Il futuro è, come sempre, difficile da prevedere, tuttavia guardando al presente possiamo asserire con sicurezza che il gaming non sia destinato a sparire ma, sebbene vi sia stato recentemente un periodo di stallo delle vendite hardware, dovuto alla crisi globale che ha influito sulla produzione di semiconduttori, questo sembra ormai superato. I consumatori spendono già di più in videogiochi (formato retail o digitale) a discapito di libri, cinema e musica, inoltre, le previsioni in territorio statunitense vedono il medium superare anche la pay-TV, storicamente uno degli ambiti più redditizi in Nord America.
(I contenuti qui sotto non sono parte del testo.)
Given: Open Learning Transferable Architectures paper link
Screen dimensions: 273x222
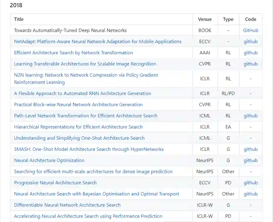Looking at the screenshot, I should pyautogui.click(x=85, y=64).
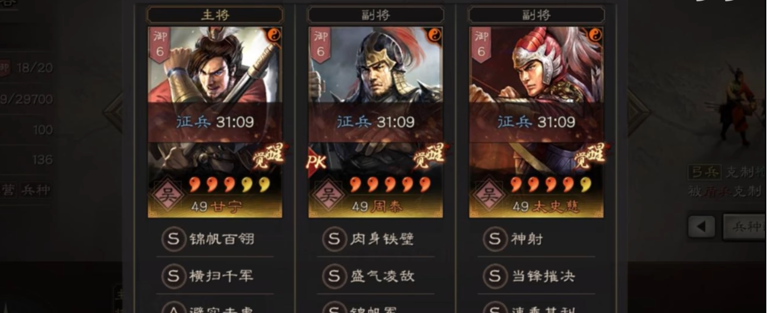This screenshot has height=313, width=771.
Task: Click yin-yang icon on Gan Ning card
Action: (x=274, y=35)
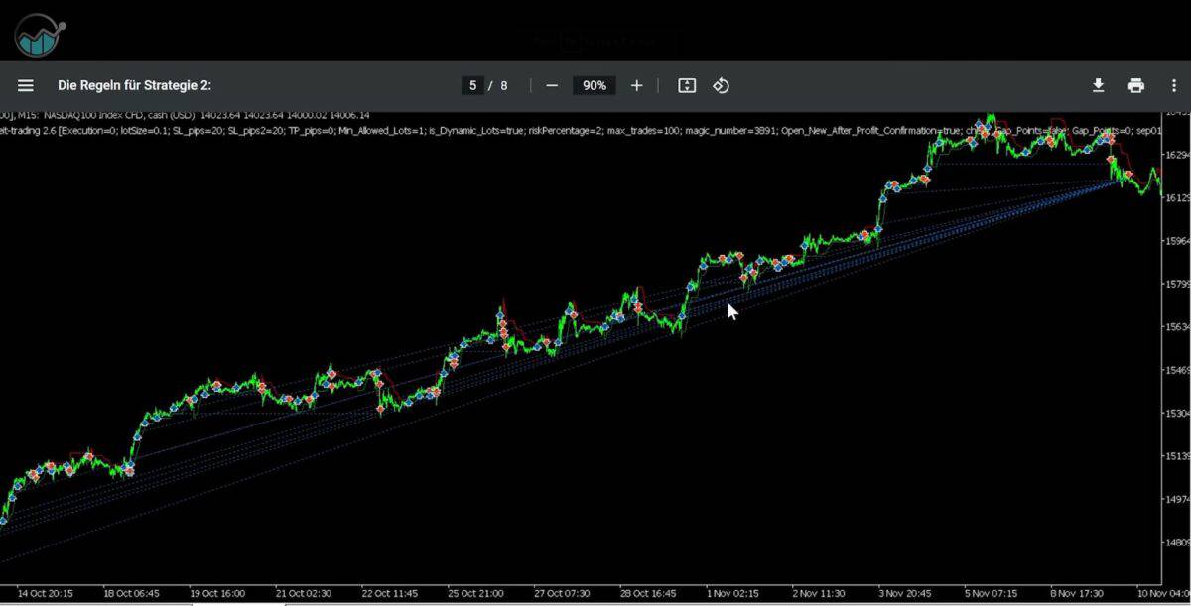
Task: Rotate the page counterclockwise
Action: coord(721,85)
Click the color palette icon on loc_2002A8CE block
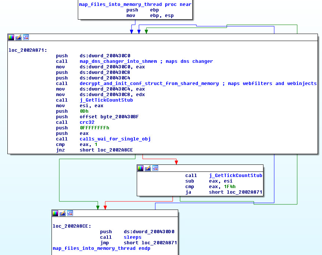This screenshot has width=322, height=255. point(55,213)
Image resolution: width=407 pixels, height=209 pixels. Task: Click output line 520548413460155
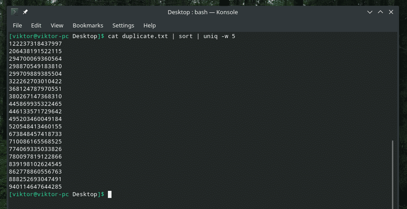35,126
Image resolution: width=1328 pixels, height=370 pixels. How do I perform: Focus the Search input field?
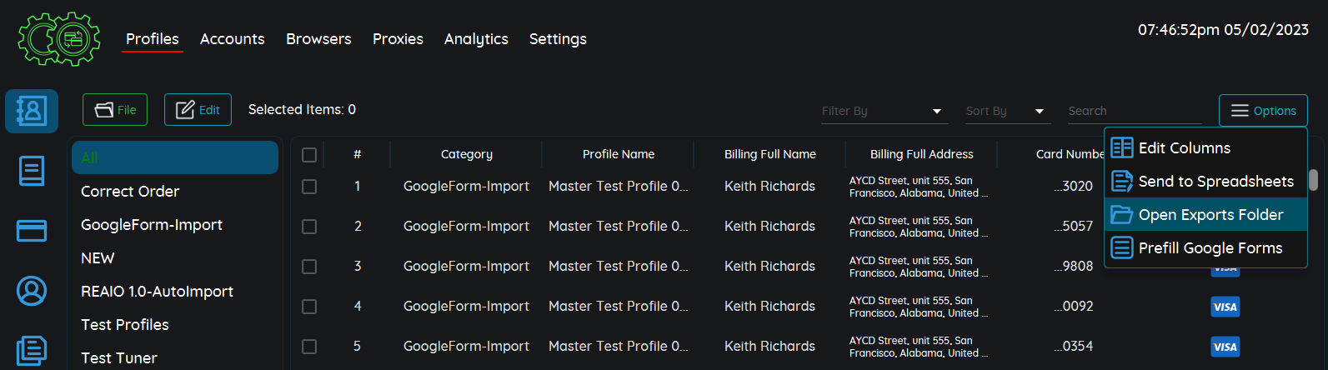coord(1134,111)
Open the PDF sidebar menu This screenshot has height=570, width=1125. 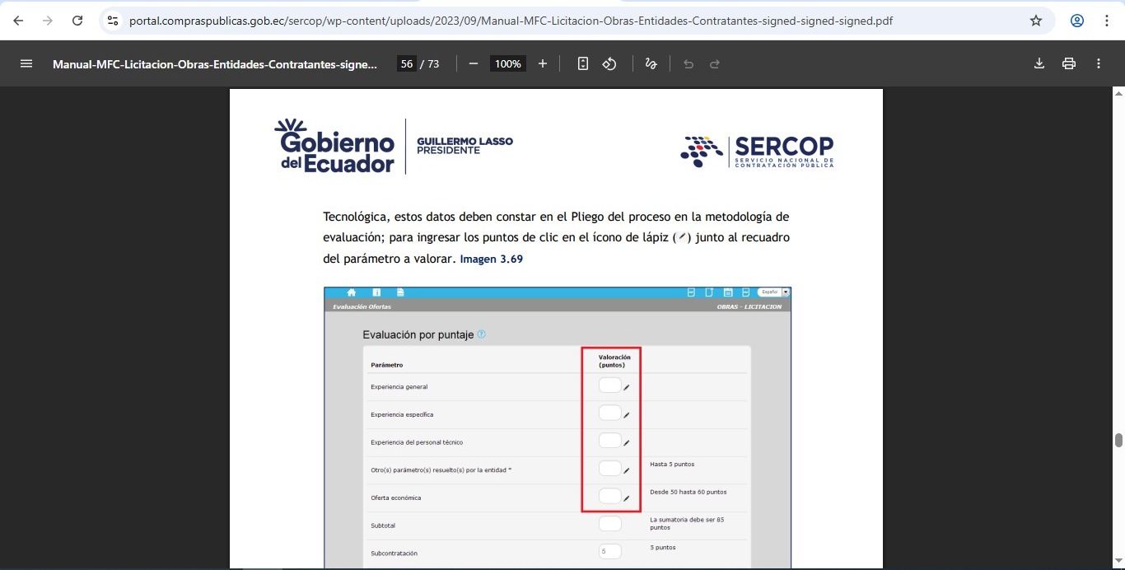point(26,63)
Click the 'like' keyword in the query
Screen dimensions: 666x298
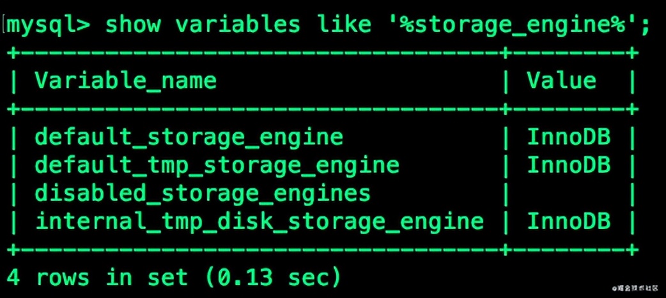343,25
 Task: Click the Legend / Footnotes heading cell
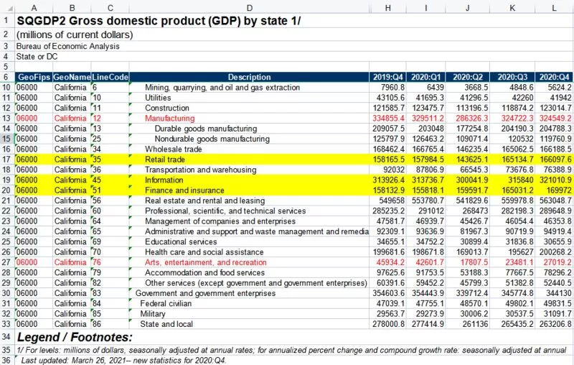75,337
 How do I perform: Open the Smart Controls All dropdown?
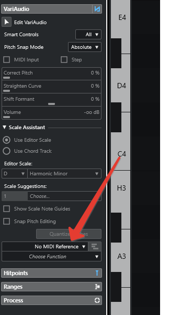tap(88, 35)
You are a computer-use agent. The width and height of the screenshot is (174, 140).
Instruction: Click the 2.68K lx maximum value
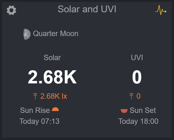54,96
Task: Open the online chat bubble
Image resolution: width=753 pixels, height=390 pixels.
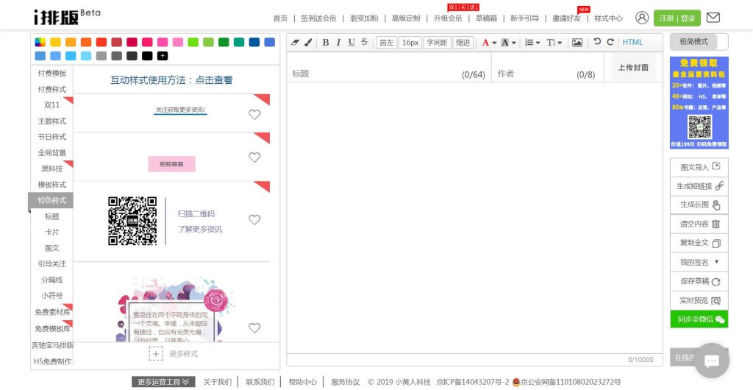Action: pos(711,361)
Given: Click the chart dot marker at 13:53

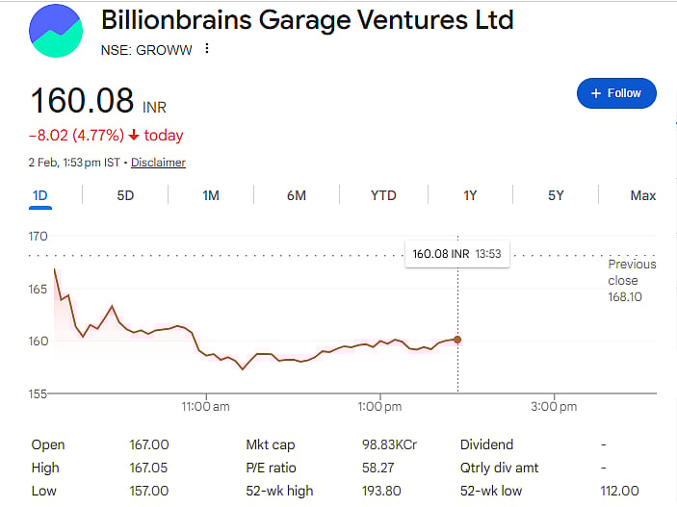Looking at the screenshot, I should (x=457, y=339).
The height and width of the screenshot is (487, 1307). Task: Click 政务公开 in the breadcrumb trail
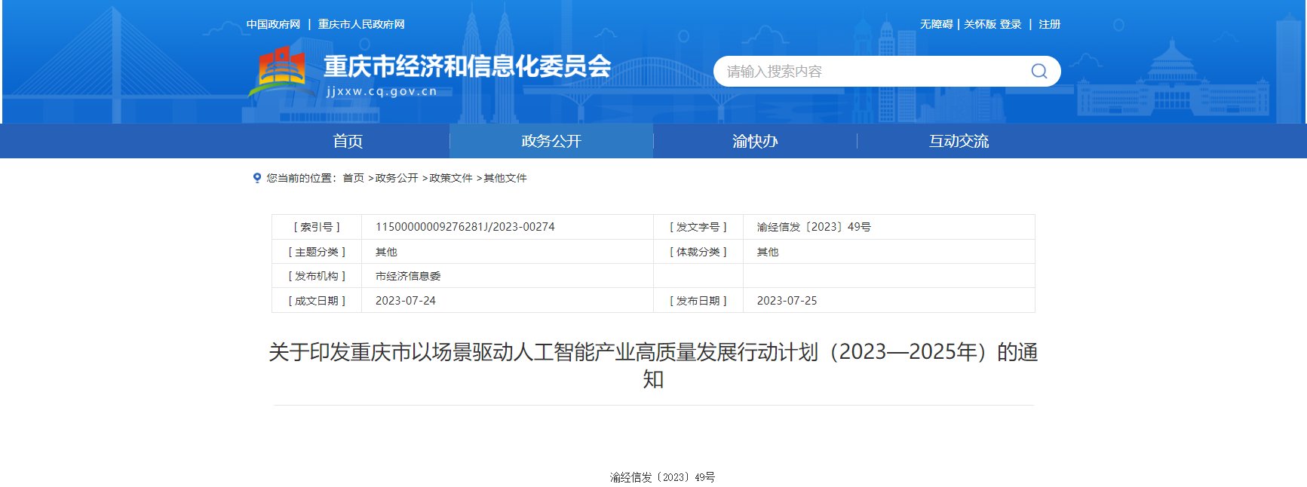[x=397, y=178]

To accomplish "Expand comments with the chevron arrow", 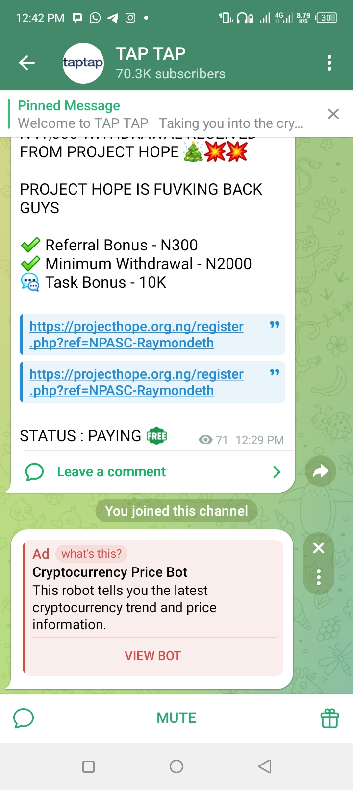I will [277, 472].
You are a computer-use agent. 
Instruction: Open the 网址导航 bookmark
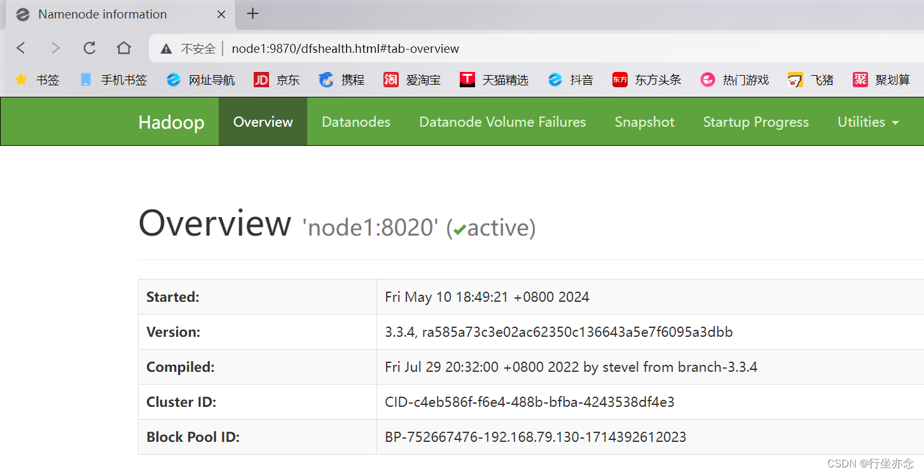(x=201, y=79)
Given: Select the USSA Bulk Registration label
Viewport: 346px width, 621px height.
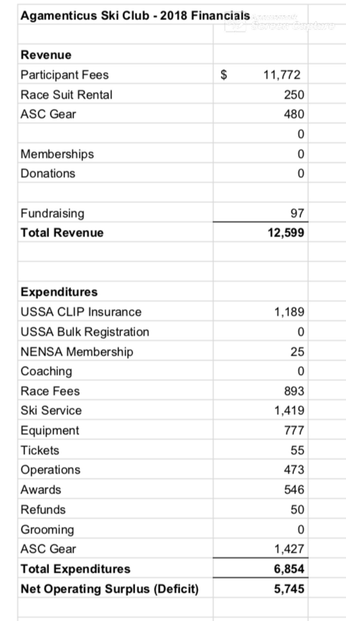Looking at the screenshot, I should [85, 332].
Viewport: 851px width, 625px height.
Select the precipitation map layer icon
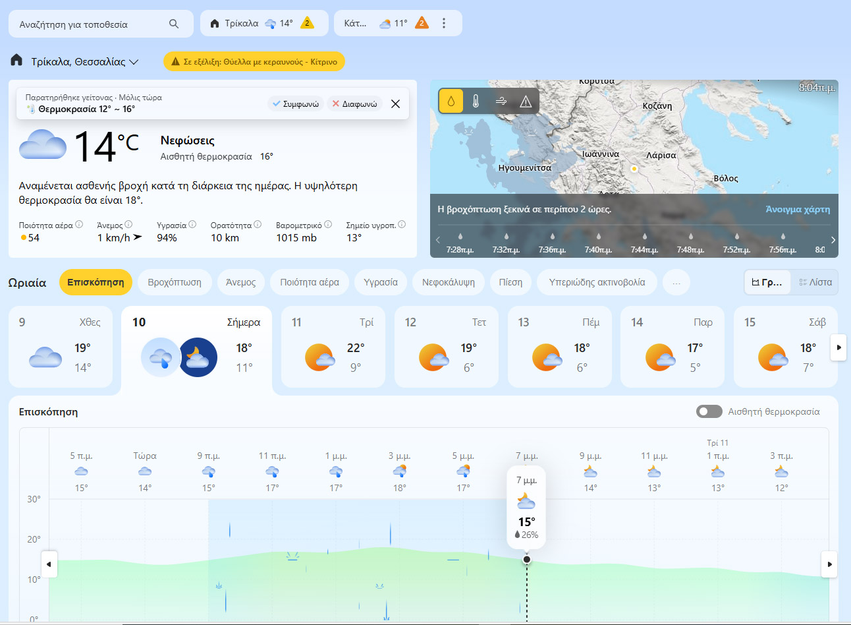click(451, 102)
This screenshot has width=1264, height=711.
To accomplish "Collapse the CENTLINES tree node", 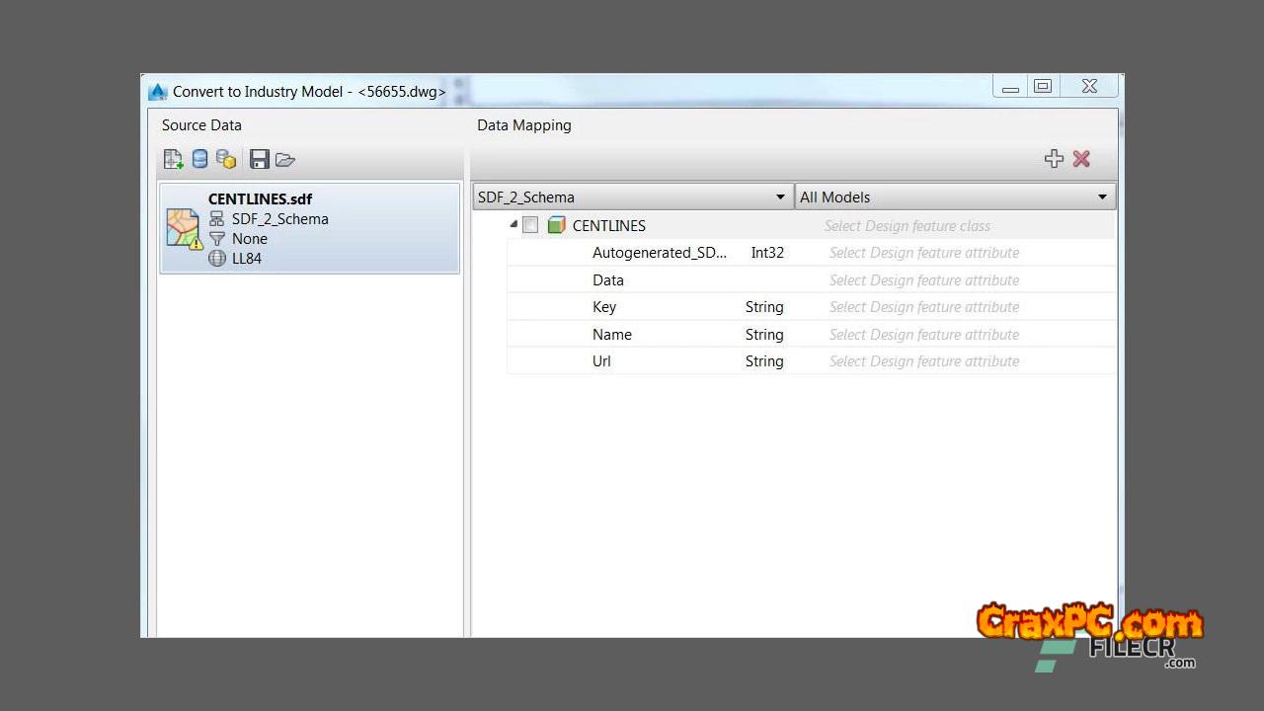I will [514, 224].
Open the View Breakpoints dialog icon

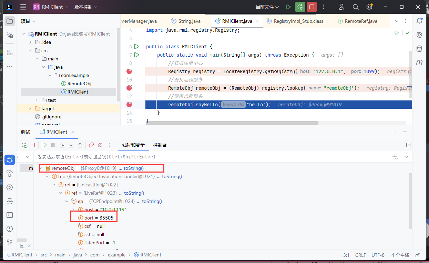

Il regista danese Nicolas Winding Refn (Drive, The Neon Demon, Valhalla Rising e il recente Copenhagen Cowboy per Netflix), ospite di un recente episodio del podcast Brain Structure di Hideo Kojima, reperibile su Spotify, ha affermato come il cinema sia in un periodo di stagnazione e la sua collaborazione con Kojima per Death Strading gli abbia aperto le porte di un mondo a lui prima sconosciuto: quello dei videogiochi. È fondamentale notare come questi abbia definito il medium in qualità di “canvas of the future”, la tela su cui visionari presenti e futuri possono imprimere nuove forme d’arte. Pertanto, al di là di profitti, aumento sostanziale di videogiocatori e fusioni multi-milionarie tra grandi compagnie, non va sottovalutata la componente artistica di questi prodotti.